Anniversary Blog Day 2

The aim of Section 8 Chicago is to help unite the stadium and build that atmosphere every game (Photo courtesy of Conrad Akier/Section 8 Chicago)

In the second installment of the Chicago Fire’s Anniversary Week blog series, Section 8 Chicago Chairman Tom Dunmore explains what October 8th means for Fire supporters.


If Chicago’s Major League Soccer team’s name had been the Chicago Rhythm as originally intended by Nike, playing in turquoise, black and green colors, do you think it would have survived the thirteen years it has in the league, despite having to play in four different stadiums? Would you be a diehard fan of that?

Personally, I’m not so sure the club would be around, or that I would be willing to travel thousands of miles cheering on the Rhythm. We do know that the other MLS expansion team from 1998, the ill-branded Miami Fusion, failed to establish an identity well enough to survive, and contracted from the league in 2001.


Thankfully for us, the far-sighted leadership of Chicago’s nascent MLS team in 1997 convinced then owner Phil Anschutz that Chicago’s MLS team should set its roots in Chicago’s history and to ditch Nike’s Rhythm branding: and so, on October 8th 1997, 126 years to the day that the Great Chicago Fire began in 1871 with Miss O’Leary’s cow tipping over a lantern (as the myth has it), the club was founded as the Chicago Fire and the rest is history.


That history, like that of Chicago itself following the Great Fire, has been one of rebuilding and grand plans laid from leadership to supporters in establishing the club as something to be proud of. The Fire of course began with extraordinary success in 1998, victorious in both the MLS Cup and the U.S. Open Cup, and then reached the MLS Cup final twice more in the ensuing five years, as well as claiming the Open Cup in 2000, 2003 and 2006, and the Supporters’ Shield in 2003.  Meantime, fans set the standard in MLS for passionate support from tifo displays to road trips for the team.


The Fire finally found a permanent home at Toyota Park in 2006, ending a nomadic existence that, had the club not had a kernel of real Chicago pride to succeed despite the odds, could easily have resulted in contraction or a move elsewhere as happened to Miami and San Jose’s MLS teams respectively. Now we have a home and an identity that simply cannot be erased, unlike say, what happened to Fizzy Drink New York.

This season looks like ending in disappointment on the field. Off it, though, the club has made real progress: a supporters’ charter has been agreed by the front office and fans to push the club forward, Section 8 continues to grow and bring a unique atmosphere to Fire games, and fans around the stadium seem more engaged with the club than for some time.

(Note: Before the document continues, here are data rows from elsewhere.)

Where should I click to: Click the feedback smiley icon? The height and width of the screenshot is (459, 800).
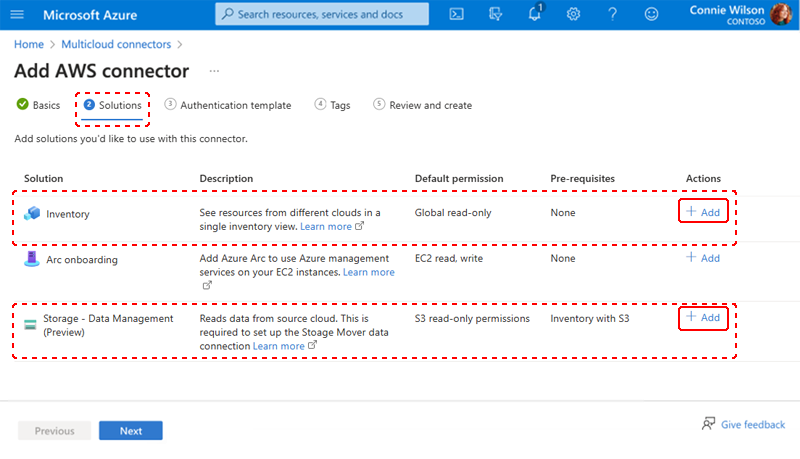pyautogui.click(x=651, y=14)
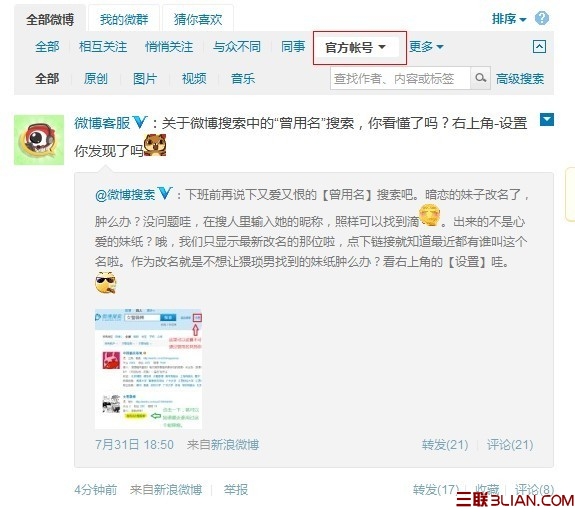Click the verified V badge beside 微博客服
Screen dimensions: 575x512
click(x=140, y=122)
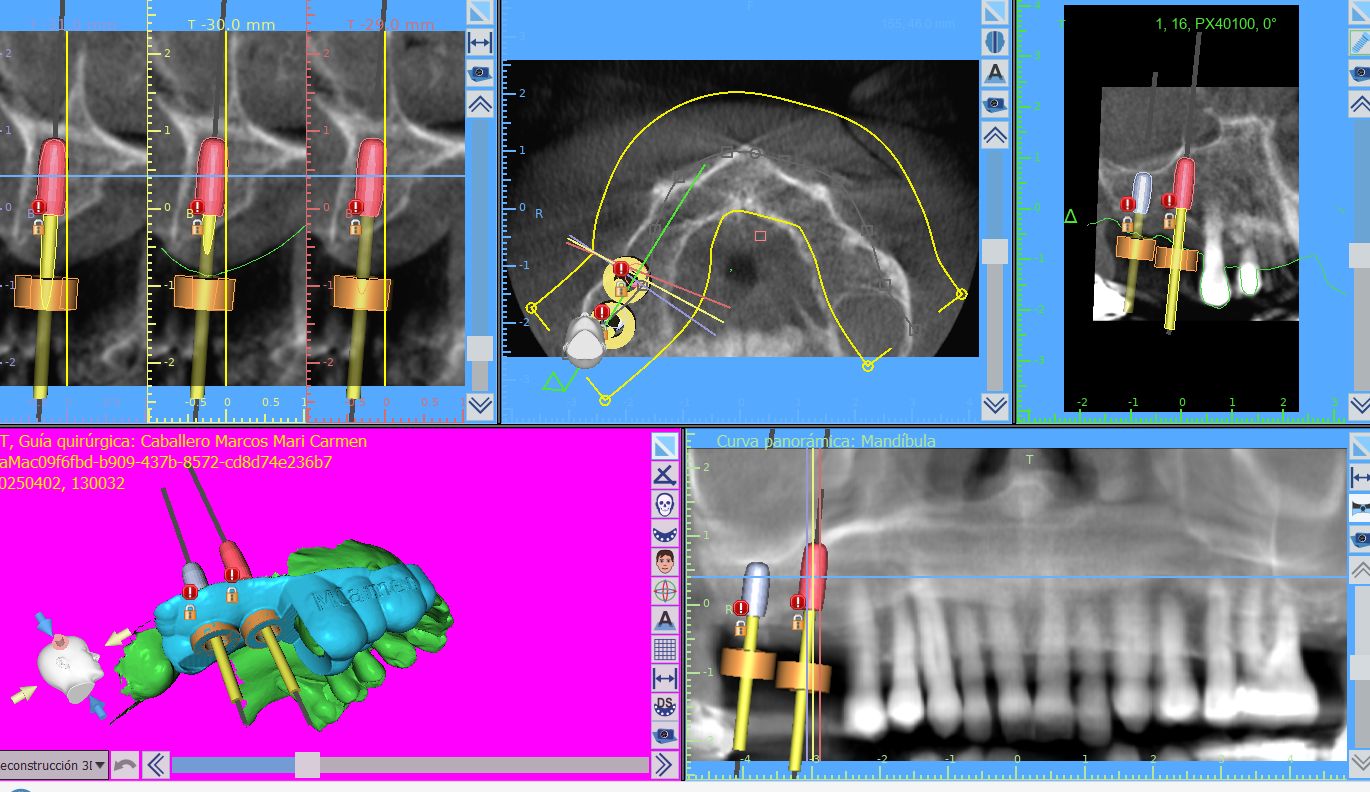This screenshot has height=792, width=1370.
Task: Open the DS dental arch tool
Action: 665,706
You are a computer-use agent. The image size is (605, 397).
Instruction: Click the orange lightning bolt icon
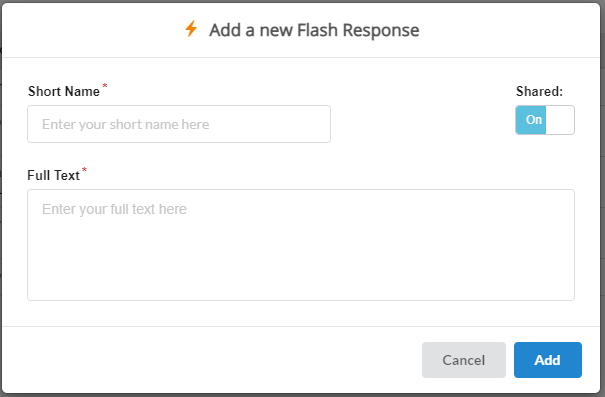point(191,29)
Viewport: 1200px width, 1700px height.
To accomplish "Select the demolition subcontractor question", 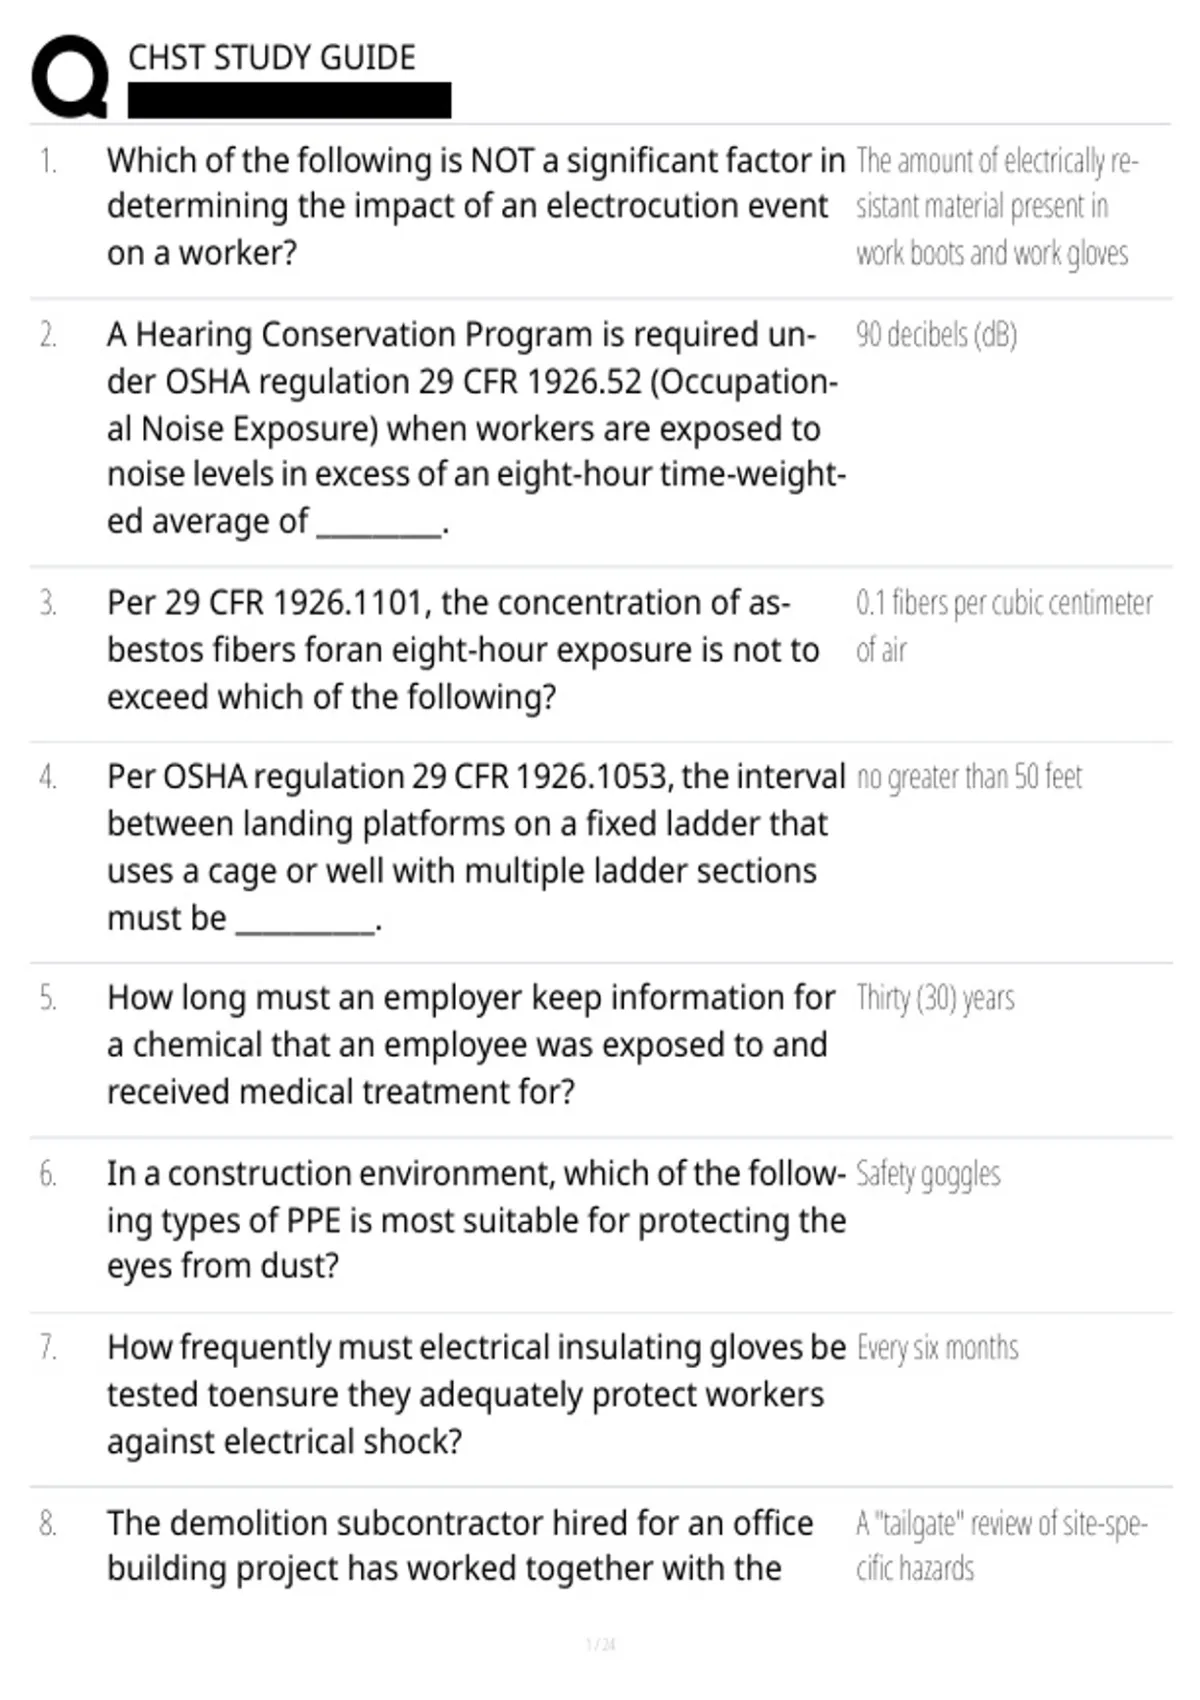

Long-time Fire fan Benny Kumming explained this better than I can yesterday.


But the simplest way of explaining what this club is about remains in its name, and that’s why October 8th is such a seminal date for us. We are not the Chicago Rhythm or Barnum and Bailey FC, as Brandon Kitchens put it in stand and deliver.


Brandon’s call to arms before the 2007 season began is as significant as ever at the end of a difficult season this year.  Every fan and every player and every staff member should read it, let it simmer on their brain during the long offseason ahead, and be ready to give all for the club in 2011.

Stand and deliver is in the Chicago Fire Soccer Club charter because it speaks to what this club aspires to represent.  The club is not named after a disaster, but after an epic effort to rebuild the city.  On October 11th 1871, the Chicago Tribune’s first post-fire issue declared “Cheer Up . . . looking upon the ashes of thirty years' accumulations, the people of this once beautiful city have resolved that CHICAGO SHALL RISE AGAIN.”


And how Chicago rose again: with Midwestern grit and Chicago-sized ambition, a city burned to the ground on October 8th 1871 had the world’s first skyscraper rising from it by 1885, and became the city we love today, surviving as a leading global metropolis more than once against the odds. The Chicago Fire Soccer Club turns thirteen this year, and must seek to reach for the sky in its maturity as the city itself has, overcoming new challenges just as past ones were brushed aside.


So on October 8th this Friday, we will kick-off the Fire’s anniversary game with a tribute to that date in Section 8 with a nod to Miss O’Leary’s cow and its significance for this city and this club in starting the Chicago Fire.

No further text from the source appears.